START Page extract
So in a nutshell:  The DC system built into the bike, car, truck using an AC 3 phase alternator could care less as to how the feeds A, B, C come to the regulator and current control devices.  As stated earlier the AC is rectified by a full wave bridge circuit and this converts the AC to DC.  Since the regulator is not 100% efficient there will be losses.  That is why the AC alternator runs at about 50VAC, so by the time the losses are used up in heat etc, the convertion to DC is at about 15 VDC since maximum DC voltage on a wet Lead Acid battery requires about 15 VDC to chrge the chemical tank (battery).

But throw in bad connections as the molded plastic 3 wire hook up and then dirty connections at the regulator or any where on the bike that draws current you now have heat.  More heat more failures simply because the original system can handle about 300 Watts and with all the dirt, lousy connections you need 500 watts to do the work of 300 watts.  Over time the heat cool cycle and the dirt cause headaches and troubles.

So keep all connections clean.  Also take note that in theory the alternator is not supposed to work with the DC fields removed.  Some DC fields are applied by the battery, some use permanent magnets.  In fact most older alternators will continue to work because of residual magnetism built up over time within the ferrous components surrounding the alternator.  And if the alternator is using a permanent magnet, these devices cannot withstand vibration or getting banged about.
END Page extract
START Record extracts
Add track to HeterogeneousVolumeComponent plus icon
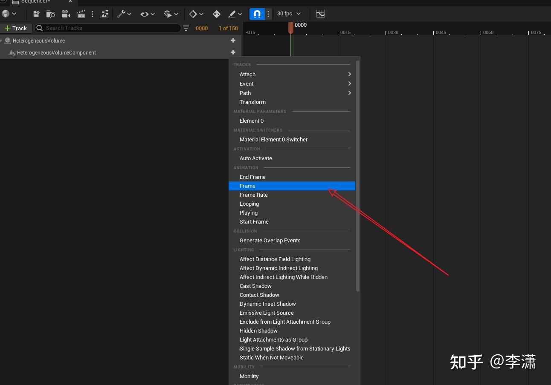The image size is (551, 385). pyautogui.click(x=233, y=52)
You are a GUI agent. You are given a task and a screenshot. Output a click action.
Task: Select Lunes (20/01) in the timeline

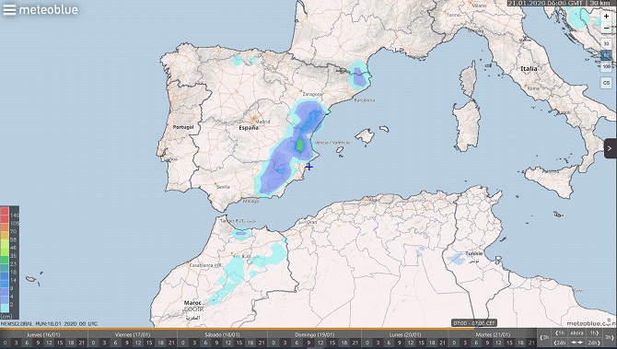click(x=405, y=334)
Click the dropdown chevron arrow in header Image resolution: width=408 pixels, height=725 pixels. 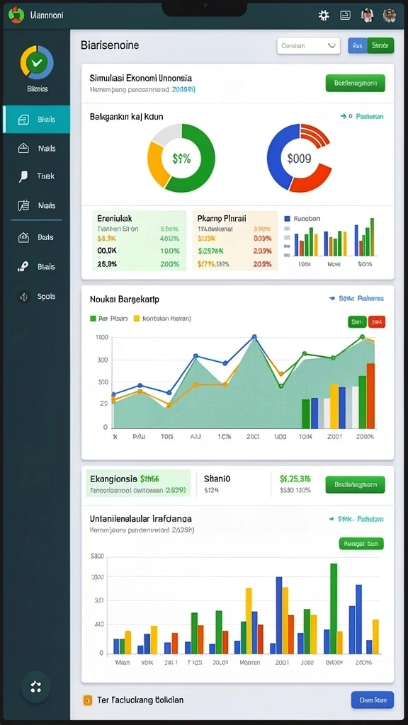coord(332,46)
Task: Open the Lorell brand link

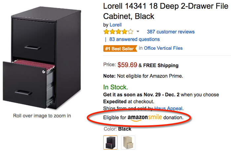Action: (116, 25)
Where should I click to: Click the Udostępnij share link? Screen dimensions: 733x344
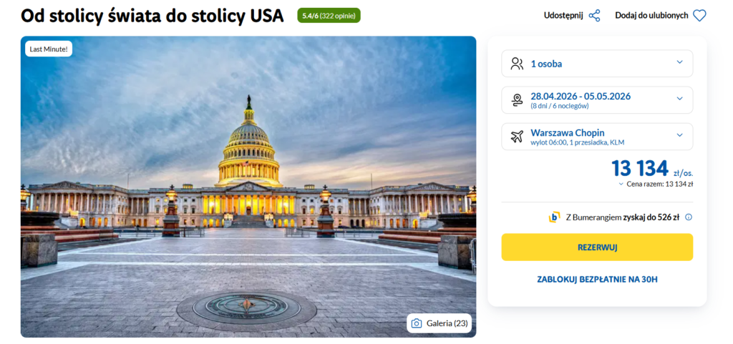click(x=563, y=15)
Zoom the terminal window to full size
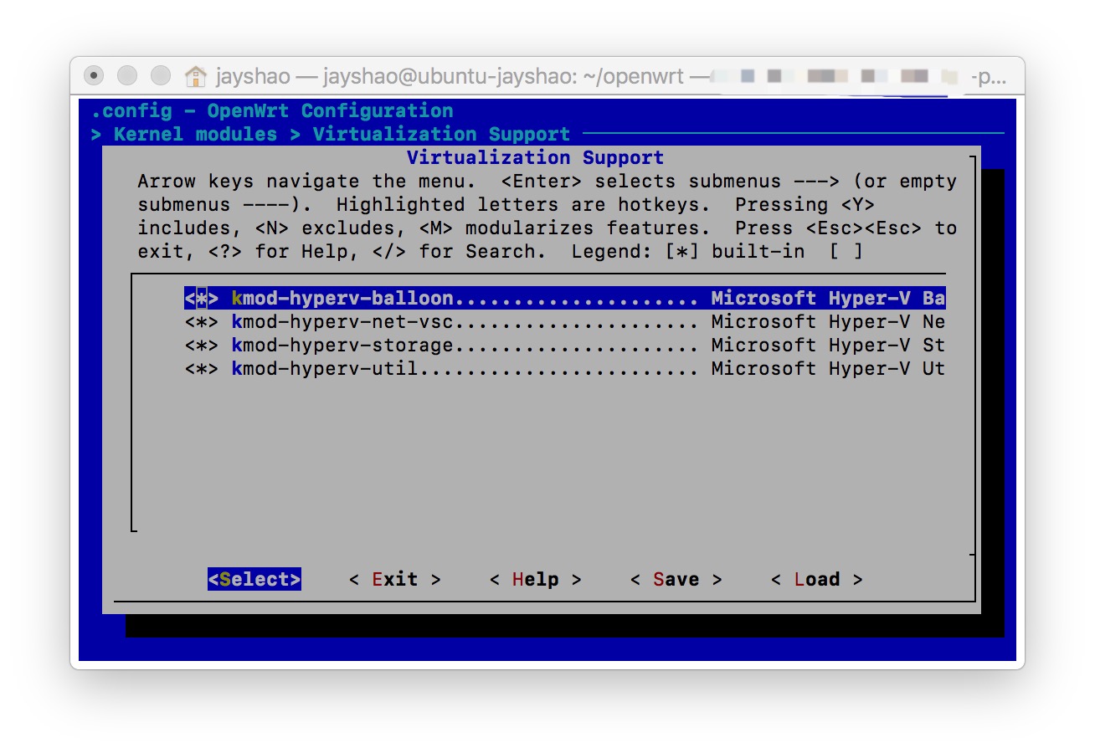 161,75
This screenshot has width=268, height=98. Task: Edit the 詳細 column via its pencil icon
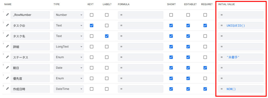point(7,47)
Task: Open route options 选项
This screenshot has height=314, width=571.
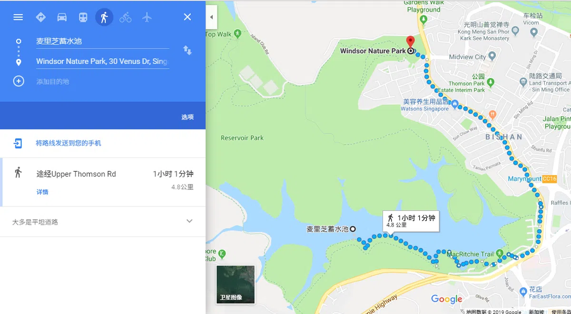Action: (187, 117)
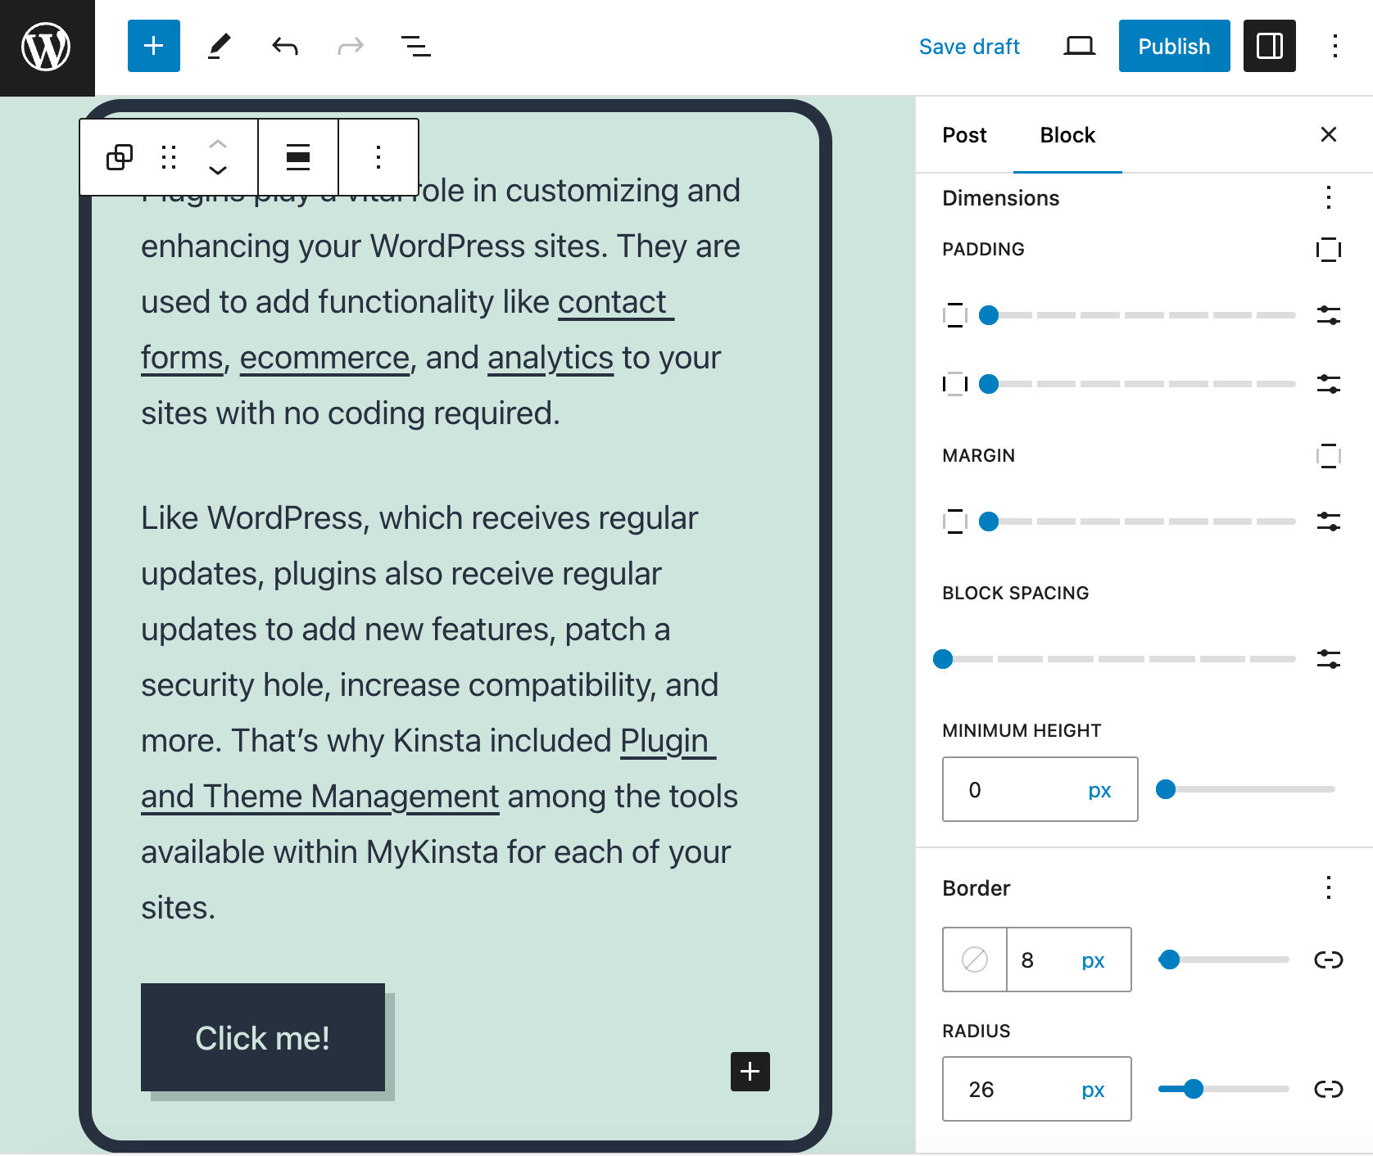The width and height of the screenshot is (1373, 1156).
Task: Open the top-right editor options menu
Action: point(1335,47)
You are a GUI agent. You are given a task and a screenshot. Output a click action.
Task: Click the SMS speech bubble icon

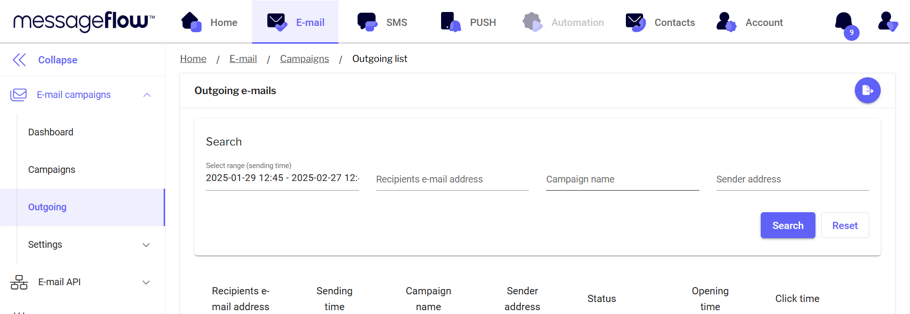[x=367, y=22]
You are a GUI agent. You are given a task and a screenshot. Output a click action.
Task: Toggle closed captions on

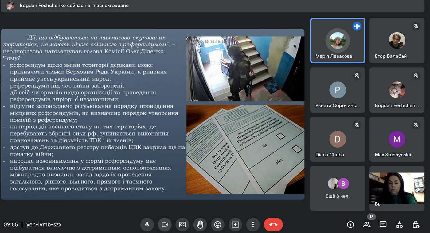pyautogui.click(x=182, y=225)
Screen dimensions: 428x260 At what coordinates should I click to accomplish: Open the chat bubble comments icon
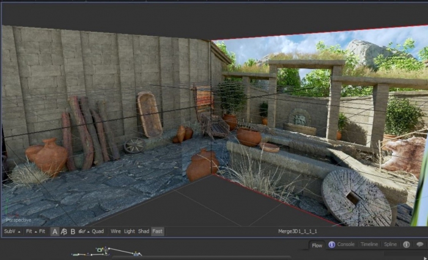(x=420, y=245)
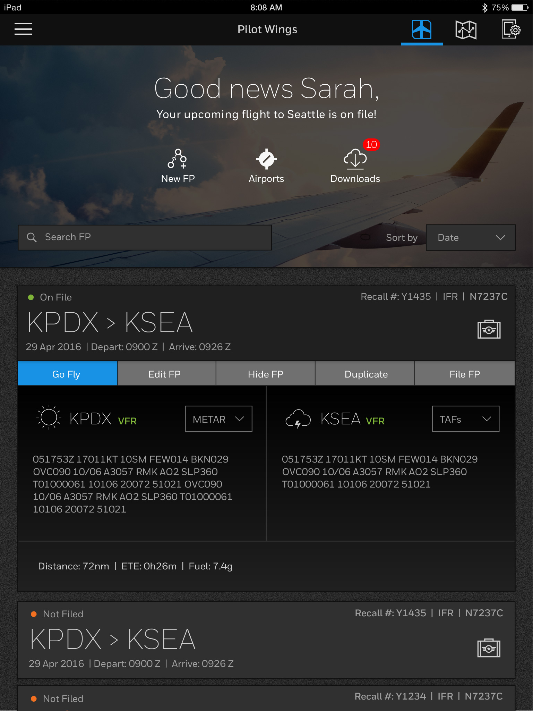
END Record extracts
Given exercise A >>
According to the alternator text, at about what AC voltage does the alternator run?
Given exercise B >>
Using the alternator text, decide whether each statement agrees with it: (i) The AC is converted to DC by a full wave bridge circuit. (ii) The regulator works at 100% efficiency. (iii) Permanent magnets hold up well under vibration. Answer yes or no for each and quote the words that decide it.
Given exercise C >>
Write out the part of the alternator text that begins at the words "So in a nutshell:  The" and ends after "chemical tank (battery).".

Problem solution A >>
About 50 VAC.

Problem solution B >>
(i) Yes: "the AC is rectified by a full wave bridge circuit and this converts the AC to DC."
(ii) No: "Since the regulator is not 100% efficient there will be losses."
(iii) No: "these devices cannot withstand vibration or getting banged about."

Problem solution C >>
So in a nutshell:  The DC system built into the bike, car, truck using an AC 3 phase alternator could care less as to how the feeds A, B, C come to the regulator and current control devices.  As stated earlier the AC is rectified by a full wave bridge circuit and this converts the AC to DC.  Since the regulator is not 100% efficient there will be losses.  That is why the AC alternator runs at about 50VAC, so by the time the losses are used up in heat etc, the convertion to DC is at about 15 VDC since maximum DC voltage on a wet Lead Acid battery requires about 15 VDC to chrge the chemical tank (battery).